Worm soup, it's whats for supper - for them at least.

The babies appeared to be a day or two apart as far as development. The older I call Indigo Blue because he has some blue showing on his little feather stubs. The younger I named Baby Blue. He still had more bare skin than fuzz or feathers. He was almost gone, and got the first attention.

I gathered some other supplies; a rehabber (wildlife rehabilitator) always has a stash. Dropper, small bowls, worms, gloves and water were in order. I crushed some worms (my least favorite part) and put them in some water, swished and drew some up in the dropper. No one was interested. They were struggling to breathe and couldn’t even hold up their tiny little heads. It was all they could do to just breathe in and out. They seemed resigned to their fate – ready to just lie down and die. Living was just too hard when abandoned, and alone.

Rehabbers also have tenacity.  They might have given up, but I hadn’t.  I took Baby’s head and propped it up against the side of the nest and prodded it in the corner with the worm soup. Not interested. It took several stern pushes to pry open his mouth and release a drop of the juice. He swallowed, another good sign. Now, for Indigo. Same process, with me fighting to give him what he needed and him finally opening up. This process continued for about an hour, giving them a break after each swallow. About an hour later, Indigo opened one eye and voluntarily took his dropper. Baby still just hanging on.

Another hour of this and they were able to raise their heads on their own, and soon their digestive tract was back in working order (use your imagination). It was a glorious sight to me. I was thankful that God allowed them a few more hours of life, and life with food.

About another hour later I was rewarded with a tiny squeak from Indigo!

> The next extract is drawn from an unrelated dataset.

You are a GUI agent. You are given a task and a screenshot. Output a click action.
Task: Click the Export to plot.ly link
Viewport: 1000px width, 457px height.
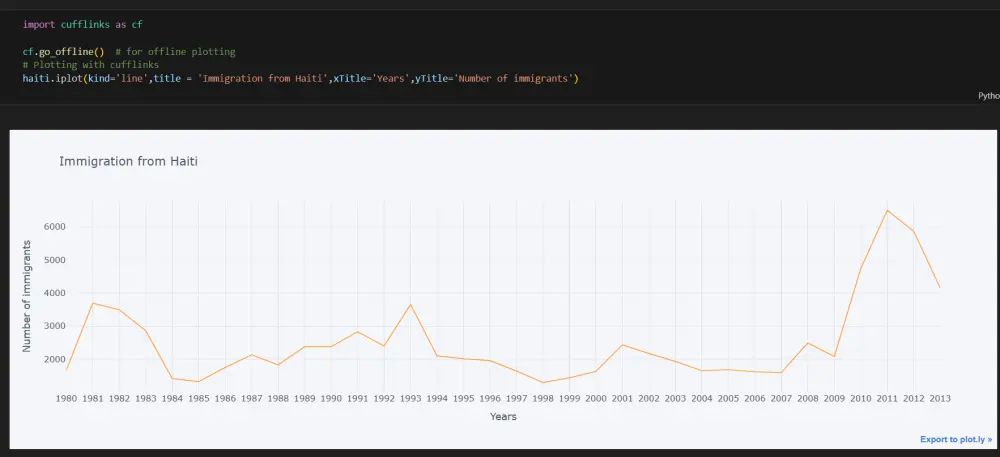[x=955, y=439]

He seemed to be getting stronger. Baby heard the noise and soon answered his little chirp. It was as if they were talking, one chirp was answered by the other for several seconds. Back and forth they discussed their plight and dilemma. It was charming and encouraging. They seemed to have regained their will to live. A little worm soup and attention revived their bodies and spirits.

Will they make it? I don’t know. I will keep you posted. Meanwhile, let us look around us for those who need life. They need spiritual nourishment. Most of us have some compassion for helpless baby birds, maybe even enough to take some action on their behalf. Should we not have compassion that takes action on a world so full of people dying from lack of the Savior? If you know Him, Jesus, then perhaps you could give a dropper full of Him to someone today, even if they don’t think they want Him.
Remember - 
  • Without Him, we die.
  • With Him, we have life.
  • Life requires continual feeding – on the Word of God.
  • With life, we can share our testimony and our God.
  • When we share – not all will be receptive. Try again.
  • Where there is life, there is hope.
  • The tiniest of chirps are the most blessed of noise to one who desires life for you. Share a chirp with a brother or sister today.

Father, I thank You for little Indigo and Baby, who have shown me again just how wonderful it is to have been created by You. Thank You for the opportunity to minister to them. I pray You will speak to many through these little ones, and prick their hearts to be tender and compassionate toward one another.
Help me to be ever mindful of Your love for the suffering, dying, and downcast and give me the words to say and the actions to take that would point them to You. Your lovingkindness is so generous to me, I pray I will in turn show that lovingkindness to all You place in my path.

If you don’t know Him, you may be starving spiritually and dying in a sincere belief that there is no such God. This short video might be of interest to you to answer some questions you have about God. I pray you will take a few minutes to watch it.  Video link

Little Indigo and Baby would have perished without our actions. Who do you know today that needs to hear? What are you going to do?